=== EXTRACTED MATERIAL ===
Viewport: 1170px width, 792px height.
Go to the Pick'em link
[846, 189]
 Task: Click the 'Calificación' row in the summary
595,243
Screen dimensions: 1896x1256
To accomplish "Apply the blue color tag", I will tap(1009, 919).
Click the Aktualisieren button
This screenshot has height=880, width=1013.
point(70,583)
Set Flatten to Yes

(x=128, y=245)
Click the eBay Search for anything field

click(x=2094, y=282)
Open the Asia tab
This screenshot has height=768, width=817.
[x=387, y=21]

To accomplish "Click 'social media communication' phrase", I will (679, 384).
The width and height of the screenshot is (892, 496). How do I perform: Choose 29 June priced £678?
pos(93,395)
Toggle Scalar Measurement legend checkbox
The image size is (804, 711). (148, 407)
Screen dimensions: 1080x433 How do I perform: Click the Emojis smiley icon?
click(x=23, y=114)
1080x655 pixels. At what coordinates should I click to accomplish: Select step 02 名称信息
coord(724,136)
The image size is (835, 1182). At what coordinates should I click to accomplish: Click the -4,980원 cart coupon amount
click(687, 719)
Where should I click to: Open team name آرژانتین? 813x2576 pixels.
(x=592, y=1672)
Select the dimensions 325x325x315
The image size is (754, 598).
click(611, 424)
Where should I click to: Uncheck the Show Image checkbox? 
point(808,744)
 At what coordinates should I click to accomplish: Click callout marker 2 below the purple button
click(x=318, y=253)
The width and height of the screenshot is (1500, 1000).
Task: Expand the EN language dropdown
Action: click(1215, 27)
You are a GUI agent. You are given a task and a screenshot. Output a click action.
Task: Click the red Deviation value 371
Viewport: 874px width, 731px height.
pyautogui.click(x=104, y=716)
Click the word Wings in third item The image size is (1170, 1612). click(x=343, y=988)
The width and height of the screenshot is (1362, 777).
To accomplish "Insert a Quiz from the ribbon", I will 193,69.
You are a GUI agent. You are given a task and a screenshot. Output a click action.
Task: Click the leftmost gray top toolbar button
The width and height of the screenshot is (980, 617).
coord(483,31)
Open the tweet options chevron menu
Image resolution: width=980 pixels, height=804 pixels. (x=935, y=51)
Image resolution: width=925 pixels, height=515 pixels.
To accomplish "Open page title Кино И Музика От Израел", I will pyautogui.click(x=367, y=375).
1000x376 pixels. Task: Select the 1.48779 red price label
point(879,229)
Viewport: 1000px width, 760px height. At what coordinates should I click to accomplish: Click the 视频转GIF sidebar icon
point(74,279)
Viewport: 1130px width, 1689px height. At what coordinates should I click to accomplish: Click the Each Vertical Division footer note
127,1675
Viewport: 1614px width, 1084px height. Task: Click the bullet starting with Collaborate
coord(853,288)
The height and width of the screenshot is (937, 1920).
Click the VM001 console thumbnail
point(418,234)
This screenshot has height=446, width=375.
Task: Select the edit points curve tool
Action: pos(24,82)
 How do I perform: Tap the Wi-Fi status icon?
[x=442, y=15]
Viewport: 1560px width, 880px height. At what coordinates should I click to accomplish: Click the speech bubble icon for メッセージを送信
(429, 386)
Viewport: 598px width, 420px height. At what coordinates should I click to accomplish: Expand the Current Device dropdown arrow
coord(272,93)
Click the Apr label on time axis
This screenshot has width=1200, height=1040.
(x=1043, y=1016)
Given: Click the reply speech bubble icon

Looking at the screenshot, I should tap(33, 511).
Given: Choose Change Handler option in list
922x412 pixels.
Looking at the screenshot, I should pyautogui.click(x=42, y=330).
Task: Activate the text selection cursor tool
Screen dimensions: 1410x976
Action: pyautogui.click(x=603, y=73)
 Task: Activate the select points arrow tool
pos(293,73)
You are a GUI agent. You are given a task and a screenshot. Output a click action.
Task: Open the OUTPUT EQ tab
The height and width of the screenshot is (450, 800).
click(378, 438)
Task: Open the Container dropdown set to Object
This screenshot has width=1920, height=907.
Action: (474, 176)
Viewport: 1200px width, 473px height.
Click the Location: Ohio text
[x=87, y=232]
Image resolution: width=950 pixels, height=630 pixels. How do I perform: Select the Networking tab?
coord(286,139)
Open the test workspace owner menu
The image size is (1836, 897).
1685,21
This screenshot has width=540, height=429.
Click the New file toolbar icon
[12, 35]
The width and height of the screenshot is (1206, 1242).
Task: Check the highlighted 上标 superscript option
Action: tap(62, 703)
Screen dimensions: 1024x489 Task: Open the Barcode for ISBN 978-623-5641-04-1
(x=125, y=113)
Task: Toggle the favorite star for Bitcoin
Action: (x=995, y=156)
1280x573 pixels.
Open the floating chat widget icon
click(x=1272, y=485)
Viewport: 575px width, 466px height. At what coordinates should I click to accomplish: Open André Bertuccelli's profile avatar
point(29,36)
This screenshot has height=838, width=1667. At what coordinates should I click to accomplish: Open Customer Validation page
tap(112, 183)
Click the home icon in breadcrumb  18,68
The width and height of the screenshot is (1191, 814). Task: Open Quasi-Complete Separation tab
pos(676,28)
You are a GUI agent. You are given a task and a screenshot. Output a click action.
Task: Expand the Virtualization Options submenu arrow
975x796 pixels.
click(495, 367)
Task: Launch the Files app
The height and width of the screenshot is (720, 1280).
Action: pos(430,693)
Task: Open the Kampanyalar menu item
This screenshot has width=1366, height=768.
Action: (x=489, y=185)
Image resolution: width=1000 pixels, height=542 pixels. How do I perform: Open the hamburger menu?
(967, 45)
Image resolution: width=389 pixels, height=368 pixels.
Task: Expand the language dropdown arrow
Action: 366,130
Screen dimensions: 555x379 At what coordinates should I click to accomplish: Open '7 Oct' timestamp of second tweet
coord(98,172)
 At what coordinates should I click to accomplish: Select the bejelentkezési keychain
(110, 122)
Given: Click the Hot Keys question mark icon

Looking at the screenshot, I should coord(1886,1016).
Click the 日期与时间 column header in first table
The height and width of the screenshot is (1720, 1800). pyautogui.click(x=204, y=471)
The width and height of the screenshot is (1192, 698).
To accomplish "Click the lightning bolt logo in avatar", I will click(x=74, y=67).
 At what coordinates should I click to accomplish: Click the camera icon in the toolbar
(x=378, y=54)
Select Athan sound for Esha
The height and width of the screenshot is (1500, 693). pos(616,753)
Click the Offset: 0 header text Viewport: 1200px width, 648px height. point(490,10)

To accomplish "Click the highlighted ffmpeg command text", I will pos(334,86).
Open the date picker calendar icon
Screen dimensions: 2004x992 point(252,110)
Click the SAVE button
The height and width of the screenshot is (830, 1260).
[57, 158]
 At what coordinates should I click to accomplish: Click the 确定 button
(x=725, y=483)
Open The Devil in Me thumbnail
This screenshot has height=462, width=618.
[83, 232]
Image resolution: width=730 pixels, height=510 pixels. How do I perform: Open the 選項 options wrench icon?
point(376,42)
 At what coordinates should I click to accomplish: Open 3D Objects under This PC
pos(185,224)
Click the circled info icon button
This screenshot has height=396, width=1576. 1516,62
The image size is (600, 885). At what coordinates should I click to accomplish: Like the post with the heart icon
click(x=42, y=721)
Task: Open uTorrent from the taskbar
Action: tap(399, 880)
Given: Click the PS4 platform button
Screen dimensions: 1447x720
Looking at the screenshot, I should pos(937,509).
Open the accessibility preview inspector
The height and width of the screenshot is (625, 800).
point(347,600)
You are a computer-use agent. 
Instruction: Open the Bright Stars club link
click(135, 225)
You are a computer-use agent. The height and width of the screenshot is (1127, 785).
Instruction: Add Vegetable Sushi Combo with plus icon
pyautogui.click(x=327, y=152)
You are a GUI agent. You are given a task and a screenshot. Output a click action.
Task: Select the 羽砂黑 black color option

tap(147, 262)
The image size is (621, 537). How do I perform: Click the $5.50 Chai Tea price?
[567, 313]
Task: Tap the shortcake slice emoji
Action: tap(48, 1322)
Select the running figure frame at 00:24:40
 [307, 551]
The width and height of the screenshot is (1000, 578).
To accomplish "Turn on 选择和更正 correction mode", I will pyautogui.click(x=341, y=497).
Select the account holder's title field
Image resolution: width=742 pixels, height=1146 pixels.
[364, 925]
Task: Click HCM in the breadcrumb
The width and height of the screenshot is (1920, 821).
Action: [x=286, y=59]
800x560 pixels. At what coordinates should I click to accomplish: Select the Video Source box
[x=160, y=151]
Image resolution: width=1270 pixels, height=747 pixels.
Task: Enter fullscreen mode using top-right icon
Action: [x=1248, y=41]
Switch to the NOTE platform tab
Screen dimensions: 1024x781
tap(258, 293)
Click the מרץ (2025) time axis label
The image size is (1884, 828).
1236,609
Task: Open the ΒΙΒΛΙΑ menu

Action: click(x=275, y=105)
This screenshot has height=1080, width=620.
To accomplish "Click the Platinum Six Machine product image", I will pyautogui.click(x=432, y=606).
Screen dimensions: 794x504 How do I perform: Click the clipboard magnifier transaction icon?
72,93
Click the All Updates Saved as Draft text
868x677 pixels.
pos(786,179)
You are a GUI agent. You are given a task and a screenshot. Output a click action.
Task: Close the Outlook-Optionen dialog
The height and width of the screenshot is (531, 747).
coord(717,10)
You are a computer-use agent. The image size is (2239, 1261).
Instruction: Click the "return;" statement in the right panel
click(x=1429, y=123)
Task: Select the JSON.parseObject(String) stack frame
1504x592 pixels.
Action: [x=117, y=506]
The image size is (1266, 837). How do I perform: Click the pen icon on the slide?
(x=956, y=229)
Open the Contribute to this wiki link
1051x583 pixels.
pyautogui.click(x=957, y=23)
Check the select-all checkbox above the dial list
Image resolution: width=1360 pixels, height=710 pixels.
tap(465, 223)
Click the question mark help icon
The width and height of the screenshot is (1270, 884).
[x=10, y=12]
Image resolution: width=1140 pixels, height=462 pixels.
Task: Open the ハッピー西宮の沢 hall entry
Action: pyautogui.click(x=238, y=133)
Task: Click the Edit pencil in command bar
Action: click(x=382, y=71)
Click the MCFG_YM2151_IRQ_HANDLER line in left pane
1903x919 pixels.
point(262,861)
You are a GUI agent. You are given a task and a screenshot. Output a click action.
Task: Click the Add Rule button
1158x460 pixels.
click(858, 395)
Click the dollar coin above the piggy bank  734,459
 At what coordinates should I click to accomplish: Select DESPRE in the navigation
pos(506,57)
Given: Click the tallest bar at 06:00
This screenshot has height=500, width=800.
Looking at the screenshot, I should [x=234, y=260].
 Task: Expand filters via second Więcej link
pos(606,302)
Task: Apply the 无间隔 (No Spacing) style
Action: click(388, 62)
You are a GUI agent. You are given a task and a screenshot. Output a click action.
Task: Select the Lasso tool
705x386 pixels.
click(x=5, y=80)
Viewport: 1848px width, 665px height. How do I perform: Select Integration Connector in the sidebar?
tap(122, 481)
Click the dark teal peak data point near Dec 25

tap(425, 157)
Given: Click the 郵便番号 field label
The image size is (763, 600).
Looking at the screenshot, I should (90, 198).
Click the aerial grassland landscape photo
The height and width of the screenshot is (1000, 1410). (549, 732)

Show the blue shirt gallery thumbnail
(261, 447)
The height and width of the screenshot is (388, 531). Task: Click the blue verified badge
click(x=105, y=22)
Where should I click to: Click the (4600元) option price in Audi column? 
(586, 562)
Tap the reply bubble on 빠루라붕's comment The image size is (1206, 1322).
===
Filter the entries above and copy only the lines that hold "computer".

> [RESPONSE TO THE EXERCISE]:
You are a computer-use agent. 
You are a computer-use agent. The height and width of the screenshot is (1127, 785).
You are a computer-use agent. The image size is (2239, 1261).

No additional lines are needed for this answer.